*Exercise directions*.
What is needed is the full listing written out exactly, minus the pictures.

*Entries provided*.
• • •

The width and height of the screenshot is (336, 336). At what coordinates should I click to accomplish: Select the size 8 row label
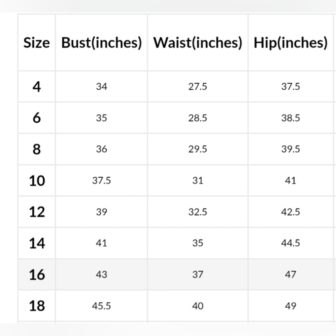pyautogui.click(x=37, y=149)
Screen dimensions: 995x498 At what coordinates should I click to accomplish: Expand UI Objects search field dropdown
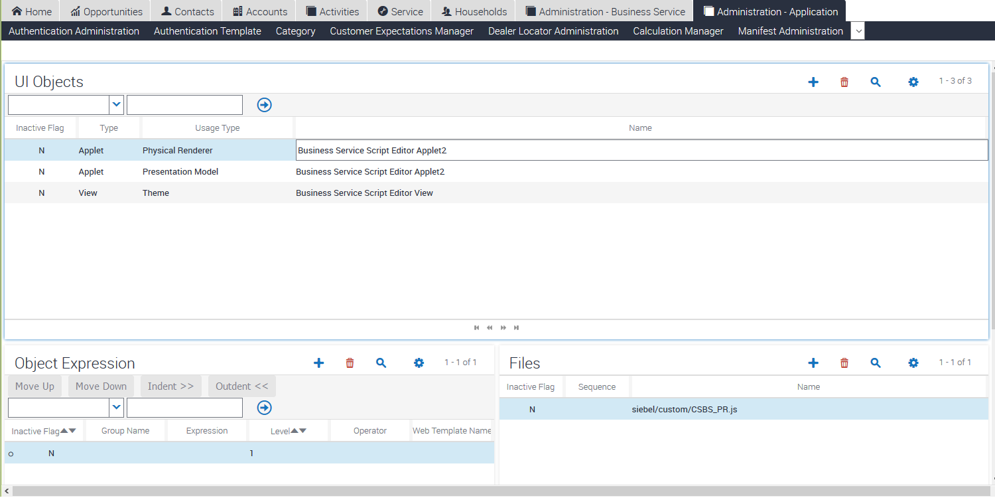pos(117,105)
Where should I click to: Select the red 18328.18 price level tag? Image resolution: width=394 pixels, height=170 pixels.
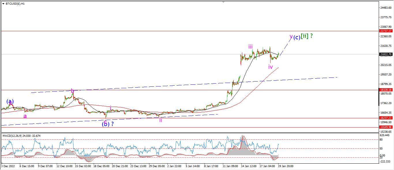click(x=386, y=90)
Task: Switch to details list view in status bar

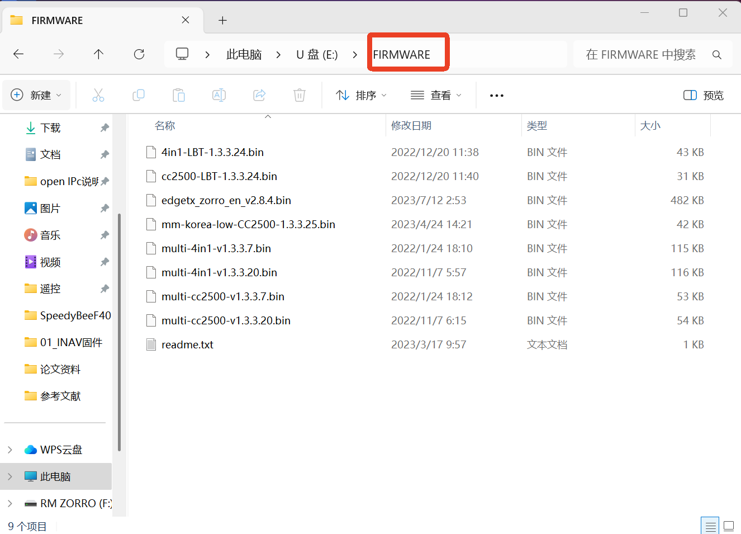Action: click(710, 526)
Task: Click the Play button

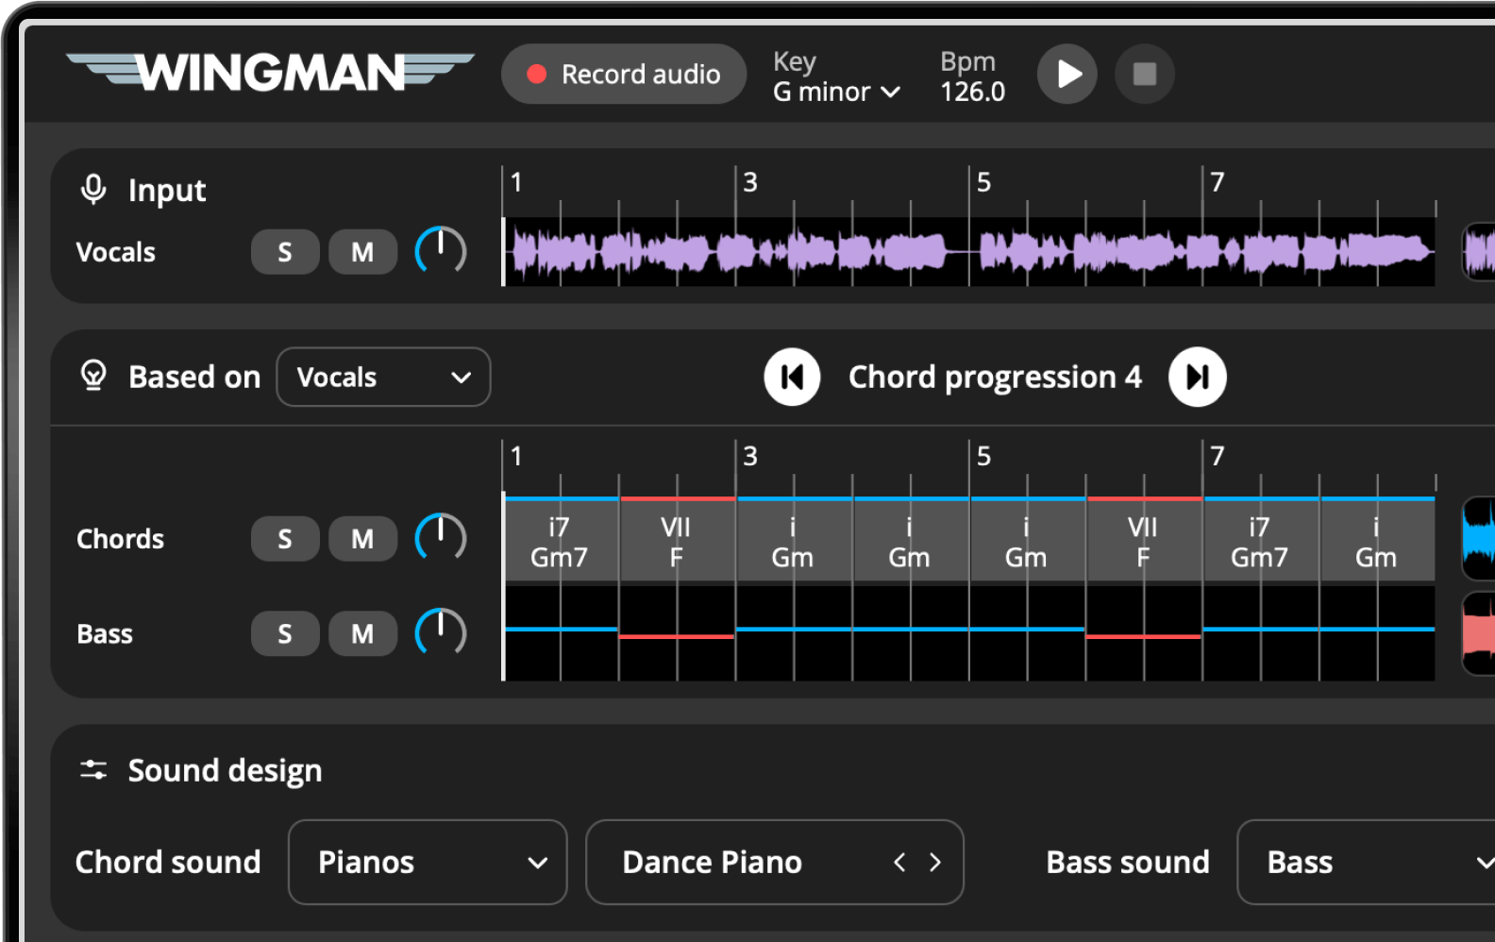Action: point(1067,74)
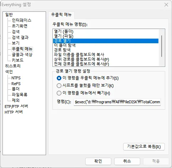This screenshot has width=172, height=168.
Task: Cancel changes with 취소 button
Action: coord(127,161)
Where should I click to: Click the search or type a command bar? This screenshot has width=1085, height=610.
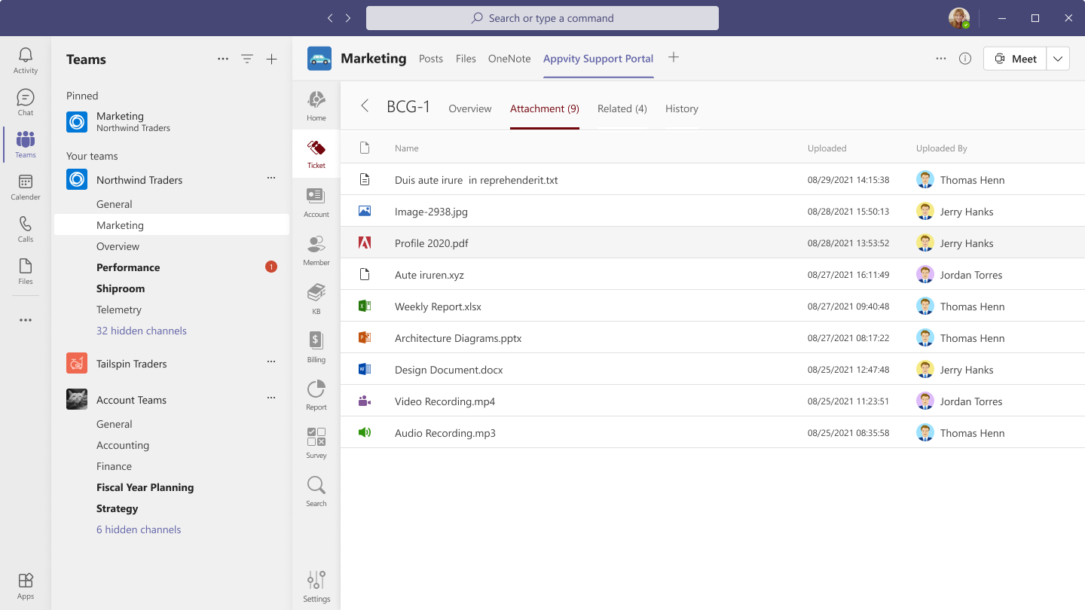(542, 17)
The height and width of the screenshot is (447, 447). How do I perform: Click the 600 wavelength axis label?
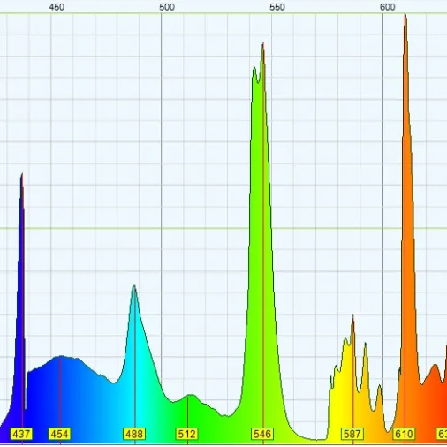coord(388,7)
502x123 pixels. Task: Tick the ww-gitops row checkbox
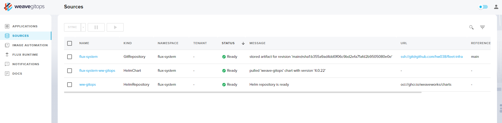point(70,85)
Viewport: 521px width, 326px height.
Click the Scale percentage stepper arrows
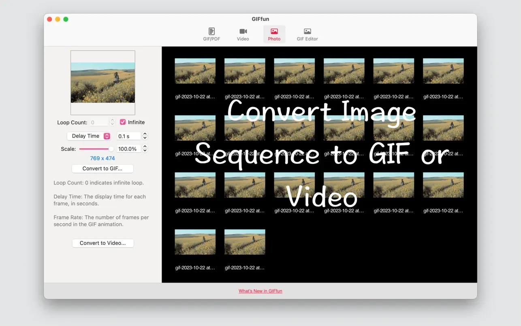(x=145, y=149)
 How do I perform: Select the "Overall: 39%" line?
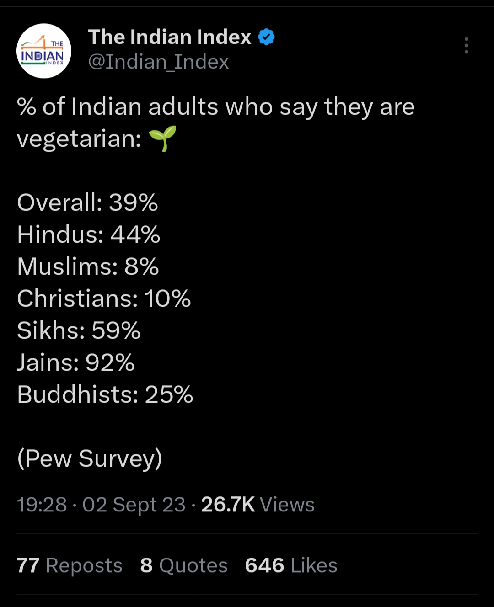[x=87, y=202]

• • •

*Solution for this task*.
The width and height of the screenshot is (336, 336). At what coordinates should I click to accomplish: Select the size 8 row label
pyautogui.click(x=37, y=149)
Screen dimensions: 995x498 At what coordinates should I click to accomplish: Expand UI Objects search field dropdown
pos(117,105)
Where should I click to: Select the red 18328.18 price level tag? Image resolution: width=394 pixels, height=170 pixels.
click(x=386, y=90)
Task: Switch to details list view in status bar

Action: click(710, 526)
Task: Click the Play button

Action: point(1067,74)
This screenshot has width=172, height=168.
Task: Cancel changes with 취소 button
Action: coord(127,161)
Where should I click to: Click the search or type a command bar? This screenshot has width=1085, height=610.
(542, 17)
The height and width of the screenshot is (447, 447). How do I perform: Click the 600 wavelength axis label?
coord(388,7)
502x123 pixels. Task: Tick the ww-gitops row checkbox
point(70,85)
Viewport: 521px width, 326px height.
Click the Scale percentage stepper arrows
(x=145, y=149)
 How do I perform: Select the "Overall: 39%" line?
[x=87, y=202]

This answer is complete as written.